When said out loud, "Fashion Week" has a double meaning — and for anyone who's ever been a part of all the action, feeling weak is not only par for the course, it's often the reason we love fashion to begin with. So, in honor of the moments of chaos, beauty, and excitement that made us feel weak, we present My Fashion Week-ness: a compilation of accounts from some of the industry's biggest players. They're spilling their most memorable stories from Fashion Weeks gone by, and the ones that keep them coming back for more.
Iconic photographer Peter Lindbergh's images have been celebrated for decades. Most recently, Lindbergh shot legendary Pirelli calendar, and he's the only person to have shot the calendar three times. This year's edition features some of Lindbergh's friends, like Jessica Chastain, Uma Thurman, Fran Leibovitz, and Nicole Kidman. But when we got a chance to sit down with the man of the hour at Pirelli's "On Beauty" panel at Cipriani's Financial District location in NYC last night, we couldn't help asking about the story behind one of his most famous photographs.
While Lindbergh has photographed basically every supermodel from the late '80s through today, his shot of a gaggle of models (including the likes of Linda Evangelista, Christy Turlington, and Rachel Williams), frolicking on a beach in California, goes down as one of his most memorable. (Plus, it was a gamechanging photograph for all of the models involved.) And the behind-the-scenes story behind the shot sounds like something straight out of The Devil Wears Prada. Or, you know, just a Monday at Vogue.
"People always ask me if my views on women have changed after photographing them for so many years, and I always say no. When I put the supermodels together in 1988 [for that shot], I had the same feeling. I was kind of fed up with women in magazines being presented as so photoshopped, and not as raw. [Photoshopping] is one of the problems with fashion that still exists today. But it's also this idea that you can become the person you want if you buy the clothes; you can pretend to be that person. That's nice, but it's also dangerous.

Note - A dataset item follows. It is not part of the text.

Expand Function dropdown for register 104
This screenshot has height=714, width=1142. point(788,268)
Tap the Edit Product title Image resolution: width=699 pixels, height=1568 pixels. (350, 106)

"When I was in art school, there were kids who would come to class because they wanted to do something and say something — they wanted to express themselves; they had a mission, and it wasn't to have 45 pairs of high heels in their closets. They [simply] wore T-shirts and tennis shoes.
"And that's what I said to Mr. [Alexander] Liberman, who worked for American Vogue at the time. And he said, 'Why don't you show us how that looks?' And that's where the [idea of shooting] white shirts on the supermodels came from. And today, nothing has changed except for the Photoshopping. When I see all of the Photoshopping done to models these days, I could cry. What is a woman who defines herself by how she looks when she's 50, as opposed to a woman [focused on] her experiences in life? And I capture that in my pictures. But then, the retouchers go and airbrush it all off and say, '[now] that's beautiful.' No, it's not."
The iconic photograph was later scrapped by Liberman and shoved in a desk drawer: Anna Wintour rediscovered the photos four years later, after she became editor-in-chief of Vogue, according to Lindbergh. She ended up using only one of the shots, though: Lindbergh recalled that Wintour told him she would have given him the cover and a 20-page spread in Vogue, had he shot the photos during her time helming the magazine.
"But that shoot wasn't even emotional for me, as most of them are. I did that simply for the light; that was the end of the story," Lindbergh told us. "But today, for example, to do the Pirelli calendar required a high amount of emotion. I was emotional because I'm in love with all of the women in the calendar, but it wasn't so much because of the experience [of shooting the calendar] itself, but because they agreed to do it."